Friday, 23 March 2018

National 'Catholic' 'Reporter' - Why Even Bother?

Few names are as misleading as that of the NCR, or 'National' 'Catholic' Reporter. They aren't nationally famous, so they shouldn't be called National, and they reject Church teaching on nearly everything, so they should much less be called Catholic. This article here is a great example. It's obviously old news, 10 years old in fact, and it shouldn't be shocking, but as a convert, this type of full blown apostasy really still is. The thing that keeps coming to my mind is, "why even bother?"

It was written in relation to Pope (sadly emiritus) Benedict XVI's book on the life of Christ. Here is a small taste of their article:

"A leading New Testament scholar, and former Catholic priest, has criticized Pope Benedict XVI’s 2007 book on the Gospels, Jesus of Nazareth, saying that its insistence on identifying the historical Jesus with the Christ of traditional Christian faith has “turned back the clock” on modern scholarship.
The comments from Geza Vermes, author of the acclaimed book Jesus the Jew and a longtime professor at Oxford, came during a summit of leading Western intellectuals May 16-17 in Lugano, Switzerland, devoted to the theme of “truth.” The gathering was sponsored by the Balzan Foundation, which awards the Swiss-Italian equivalent of the Nobel Prize.
Vermes spoke as part of a panel on religious approaches to truth that also included Swiss Cardinal Georges Cottier, former theologian of the Papal Household under Pope John Paul II.
Vermes devoted his presentation to arguing that on the basis of the New Testament, the image of Jesus that emerges is that of a charismatic, wonder-working Jewish holy man, and thus not the divine Son of God claimed by later Christian tradition
."

If this were not a newspaper claiming to be Catholic, this wouldn't be a problem. They're reporting the words of a former Catholic priest who is also a notable scholar. What's nitneresting though is that they don't try to present the opposing view. Instead they interview Vermes, the scholar who they talk about. What's amazing here is that they don't even mention somebody like N.T. Wright, Michael Licona, Craig Blomberg, Richard Bauckham, or any other scholar of the New Testament who would say that the Christ of faith was a real flesh and blood person, not a theological construct.

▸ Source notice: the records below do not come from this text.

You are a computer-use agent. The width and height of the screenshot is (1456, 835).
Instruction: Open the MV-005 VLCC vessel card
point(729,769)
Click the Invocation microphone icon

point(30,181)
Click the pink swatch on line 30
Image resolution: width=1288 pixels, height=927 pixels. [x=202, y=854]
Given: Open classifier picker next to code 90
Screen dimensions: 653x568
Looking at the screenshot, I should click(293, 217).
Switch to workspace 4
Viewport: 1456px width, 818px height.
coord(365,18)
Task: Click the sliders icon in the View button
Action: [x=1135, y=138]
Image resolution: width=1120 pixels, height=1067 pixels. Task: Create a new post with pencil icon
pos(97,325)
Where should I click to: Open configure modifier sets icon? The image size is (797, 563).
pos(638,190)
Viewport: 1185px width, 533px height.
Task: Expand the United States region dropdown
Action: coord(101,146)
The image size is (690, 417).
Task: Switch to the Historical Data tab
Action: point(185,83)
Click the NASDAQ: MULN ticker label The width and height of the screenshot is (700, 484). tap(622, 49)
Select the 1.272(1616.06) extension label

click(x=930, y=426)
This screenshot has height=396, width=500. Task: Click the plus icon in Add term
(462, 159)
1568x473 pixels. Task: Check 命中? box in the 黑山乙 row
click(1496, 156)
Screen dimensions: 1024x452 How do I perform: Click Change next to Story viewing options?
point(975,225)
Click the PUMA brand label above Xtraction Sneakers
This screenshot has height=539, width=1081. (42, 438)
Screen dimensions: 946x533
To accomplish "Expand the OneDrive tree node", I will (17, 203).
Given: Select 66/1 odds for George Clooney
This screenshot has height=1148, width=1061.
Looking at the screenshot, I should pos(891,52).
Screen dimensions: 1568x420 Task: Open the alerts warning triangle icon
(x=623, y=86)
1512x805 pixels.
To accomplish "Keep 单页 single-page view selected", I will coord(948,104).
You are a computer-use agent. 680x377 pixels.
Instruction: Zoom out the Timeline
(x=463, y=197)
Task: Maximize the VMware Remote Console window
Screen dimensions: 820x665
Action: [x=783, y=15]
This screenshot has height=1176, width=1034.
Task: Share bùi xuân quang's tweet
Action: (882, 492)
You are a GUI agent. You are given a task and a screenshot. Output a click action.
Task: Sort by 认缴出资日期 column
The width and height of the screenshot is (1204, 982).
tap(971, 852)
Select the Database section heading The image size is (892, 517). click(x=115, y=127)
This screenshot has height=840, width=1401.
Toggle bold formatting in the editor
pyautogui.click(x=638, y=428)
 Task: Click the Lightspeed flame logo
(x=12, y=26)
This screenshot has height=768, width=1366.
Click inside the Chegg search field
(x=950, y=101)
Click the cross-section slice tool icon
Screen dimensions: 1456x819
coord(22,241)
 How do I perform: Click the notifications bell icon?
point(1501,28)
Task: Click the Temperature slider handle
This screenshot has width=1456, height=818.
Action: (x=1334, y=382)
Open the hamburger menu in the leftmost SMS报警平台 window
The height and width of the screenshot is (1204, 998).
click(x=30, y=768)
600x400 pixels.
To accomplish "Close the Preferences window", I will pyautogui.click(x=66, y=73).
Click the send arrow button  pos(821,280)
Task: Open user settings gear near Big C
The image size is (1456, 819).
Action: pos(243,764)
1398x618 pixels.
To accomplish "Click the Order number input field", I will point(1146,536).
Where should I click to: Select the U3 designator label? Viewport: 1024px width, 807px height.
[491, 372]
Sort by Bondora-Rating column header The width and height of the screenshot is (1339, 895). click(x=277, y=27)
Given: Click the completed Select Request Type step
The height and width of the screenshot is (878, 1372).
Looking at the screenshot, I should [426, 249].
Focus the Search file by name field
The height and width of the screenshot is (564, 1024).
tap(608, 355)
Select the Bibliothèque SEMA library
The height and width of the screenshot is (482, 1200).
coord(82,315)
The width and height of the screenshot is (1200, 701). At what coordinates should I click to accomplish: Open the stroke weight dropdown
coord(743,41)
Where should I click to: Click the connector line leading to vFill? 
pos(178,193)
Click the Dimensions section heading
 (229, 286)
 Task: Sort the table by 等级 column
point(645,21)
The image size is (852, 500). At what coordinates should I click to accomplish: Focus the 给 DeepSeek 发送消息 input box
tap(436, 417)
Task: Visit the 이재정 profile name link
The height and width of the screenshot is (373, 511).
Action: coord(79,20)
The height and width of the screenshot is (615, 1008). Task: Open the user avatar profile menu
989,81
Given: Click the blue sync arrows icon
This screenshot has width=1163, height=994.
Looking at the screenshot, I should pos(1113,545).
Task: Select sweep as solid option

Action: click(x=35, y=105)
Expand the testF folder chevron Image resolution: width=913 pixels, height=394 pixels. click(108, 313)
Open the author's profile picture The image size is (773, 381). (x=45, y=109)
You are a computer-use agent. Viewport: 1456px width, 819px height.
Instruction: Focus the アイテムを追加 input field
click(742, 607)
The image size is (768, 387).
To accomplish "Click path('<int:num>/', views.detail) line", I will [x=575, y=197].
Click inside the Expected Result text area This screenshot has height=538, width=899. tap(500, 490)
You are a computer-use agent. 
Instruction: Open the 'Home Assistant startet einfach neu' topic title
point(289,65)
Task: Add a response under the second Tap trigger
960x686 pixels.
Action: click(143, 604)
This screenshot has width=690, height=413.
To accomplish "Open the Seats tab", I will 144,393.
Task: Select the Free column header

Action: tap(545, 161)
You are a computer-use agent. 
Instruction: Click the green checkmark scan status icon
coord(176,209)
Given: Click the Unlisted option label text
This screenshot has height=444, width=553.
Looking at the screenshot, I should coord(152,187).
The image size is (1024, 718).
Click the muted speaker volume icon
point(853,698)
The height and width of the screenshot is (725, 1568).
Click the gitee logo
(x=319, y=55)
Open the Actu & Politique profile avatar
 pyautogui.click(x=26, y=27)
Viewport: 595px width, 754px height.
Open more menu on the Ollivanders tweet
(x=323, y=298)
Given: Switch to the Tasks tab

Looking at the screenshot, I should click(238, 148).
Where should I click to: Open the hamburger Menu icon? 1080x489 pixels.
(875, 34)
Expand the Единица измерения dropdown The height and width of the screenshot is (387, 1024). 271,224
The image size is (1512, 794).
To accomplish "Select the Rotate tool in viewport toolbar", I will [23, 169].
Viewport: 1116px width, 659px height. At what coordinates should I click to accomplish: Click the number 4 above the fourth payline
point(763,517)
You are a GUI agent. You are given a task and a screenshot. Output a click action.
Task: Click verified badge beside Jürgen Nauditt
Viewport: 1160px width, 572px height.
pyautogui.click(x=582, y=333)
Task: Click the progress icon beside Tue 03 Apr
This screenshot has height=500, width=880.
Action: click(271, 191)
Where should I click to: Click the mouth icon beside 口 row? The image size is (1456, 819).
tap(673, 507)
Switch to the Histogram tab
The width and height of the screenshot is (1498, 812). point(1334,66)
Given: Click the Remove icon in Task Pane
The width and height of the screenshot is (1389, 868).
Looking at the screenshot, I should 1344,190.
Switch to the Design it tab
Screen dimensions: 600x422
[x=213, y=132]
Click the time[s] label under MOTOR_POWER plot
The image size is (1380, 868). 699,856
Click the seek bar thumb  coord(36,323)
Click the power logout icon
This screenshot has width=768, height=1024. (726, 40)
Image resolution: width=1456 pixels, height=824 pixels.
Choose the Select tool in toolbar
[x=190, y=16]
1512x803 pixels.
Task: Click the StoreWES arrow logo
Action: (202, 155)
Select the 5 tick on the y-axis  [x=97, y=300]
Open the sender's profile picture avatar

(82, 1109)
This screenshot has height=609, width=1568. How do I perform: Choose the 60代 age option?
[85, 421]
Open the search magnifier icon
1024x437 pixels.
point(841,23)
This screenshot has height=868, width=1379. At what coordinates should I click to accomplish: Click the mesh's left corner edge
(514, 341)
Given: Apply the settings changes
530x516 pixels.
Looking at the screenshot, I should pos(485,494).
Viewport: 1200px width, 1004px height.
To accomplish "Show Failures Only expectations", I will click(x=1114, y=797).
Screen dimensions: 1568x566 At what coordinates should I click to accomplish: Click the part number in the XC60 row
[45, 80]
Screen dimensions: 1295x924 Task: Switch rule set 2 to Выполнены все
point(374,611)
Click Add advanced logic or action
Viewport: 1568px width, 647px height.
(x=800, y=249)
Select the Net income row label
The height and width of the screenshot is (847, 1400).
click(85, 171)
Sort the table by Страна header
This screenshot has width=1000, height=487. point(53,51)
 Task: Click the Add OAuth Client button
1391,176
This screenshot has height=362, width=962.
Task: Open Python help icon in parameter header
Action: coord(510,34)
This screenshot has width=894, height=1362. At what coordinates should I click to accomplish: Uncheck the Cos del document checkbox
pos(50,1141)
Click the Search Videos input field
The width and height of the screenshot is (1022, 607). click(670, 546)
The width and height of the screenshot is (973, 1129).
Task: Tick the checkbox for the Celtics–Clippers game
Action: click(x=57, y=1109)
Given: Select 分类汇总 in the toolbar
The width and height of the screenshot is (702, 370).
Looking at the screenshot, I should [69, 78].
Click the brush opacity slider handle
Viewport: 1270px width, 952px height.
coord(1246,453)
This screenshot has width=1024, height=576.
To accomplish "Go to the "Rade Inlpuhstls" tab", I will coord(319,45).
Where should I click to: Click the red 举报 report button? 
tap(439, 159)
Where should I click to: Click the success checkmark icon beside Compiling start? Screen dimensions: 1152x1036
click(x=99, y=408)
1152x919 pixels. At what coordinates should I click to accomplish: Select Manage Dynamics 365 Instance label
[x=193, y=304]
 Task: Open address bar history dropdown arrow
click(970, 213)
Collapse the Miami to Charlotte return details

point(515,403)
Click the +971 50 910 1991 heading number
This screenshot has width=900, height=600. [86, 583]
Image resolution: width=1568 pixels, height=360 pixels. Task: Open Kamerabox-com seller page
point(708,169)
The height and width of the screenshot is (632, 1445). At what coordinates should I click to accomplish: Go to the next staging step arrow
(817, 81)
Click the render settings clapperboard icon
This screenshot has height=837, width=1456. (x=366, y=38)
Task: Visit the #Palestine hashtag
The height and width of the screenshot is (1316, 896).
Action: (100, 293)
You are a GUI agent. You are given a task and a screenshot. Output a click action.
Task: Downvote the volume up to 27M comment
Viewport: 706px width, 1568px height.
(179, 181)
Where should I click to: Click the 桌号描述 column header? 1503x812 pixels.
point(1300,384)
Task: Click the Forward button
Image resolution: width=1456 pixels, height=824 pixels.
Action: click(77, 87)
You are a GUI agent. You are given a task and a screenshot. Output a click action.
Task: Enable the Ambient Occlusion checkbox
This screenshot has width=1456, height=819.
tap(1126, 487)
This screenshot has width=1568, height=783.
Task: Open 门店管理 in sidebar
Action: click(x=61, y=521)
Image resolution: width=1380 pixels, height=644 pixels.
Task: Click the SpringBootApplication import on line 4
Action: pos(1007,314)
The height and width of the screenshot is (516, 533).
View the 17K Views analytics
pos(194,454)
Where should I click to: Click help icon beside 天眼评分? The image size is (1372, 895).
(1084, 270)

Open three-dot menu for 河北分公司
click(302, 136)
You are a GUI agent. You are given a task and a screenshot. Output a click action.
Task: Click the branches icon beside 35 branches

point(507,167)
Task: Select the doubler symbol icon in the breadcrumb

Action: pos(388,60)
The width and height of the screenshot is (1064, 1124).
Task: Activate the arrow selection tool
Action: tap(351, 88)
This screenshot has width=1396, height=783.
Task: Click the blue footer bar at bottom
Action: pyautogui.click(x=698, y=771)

The trouble here, as with the rest of modernist Catholic approaches to biblical studies, is that if one takes only the writings of secular scholars without the light of faith, one will be pushed into a sea of doubts. A layperson finding this article who does not have enough time to read other scholars will be shocked and might have their worldview rocked quite a bit without good reason.

It's very confusing to me why somebody would not believe in the Christ of the gospels yet use the Catholic label at all. More importantly, if the claims that Christ made for Himself were false, there would simply be no hope for anything. There would be no future redemption, no justice, nothing, just a world of blind indifference. Those who try to create a historical Jesus outside of what we see in the Gospels, essentially wish to rob the world of its only chance for any meaning or future.

With Geza Vermes it's especially funny, seeing as he converted from the Catholic Church to Judaism, and lo and behold, the historical Jesus was not the Christ us Christians believe in, but a Jewish Holy Man. Likewise, in the 19th Century, when German thinkers sought to find their 'historical Jesus,' He turned out to be a German Hegelian of some kind. When people tried another quest in the 20th Century, especially in the 1970s and 80s, Christ was made to look like a social revolutionary. Is this a coincidence? It doesn't seem so.

But if the NcR is willing to buy into the 'historical Jesus,' why do they bother calling themselves Catholic? Why not be National Agnostic Atheist Reporter? Why not National Humanist Reporter? I guess they think that liking the guitar music at Mass counts as being Catholic. Maybe this is a misreading of the article, but it does strike me as strange that they didn't even give the counterarguments that exist.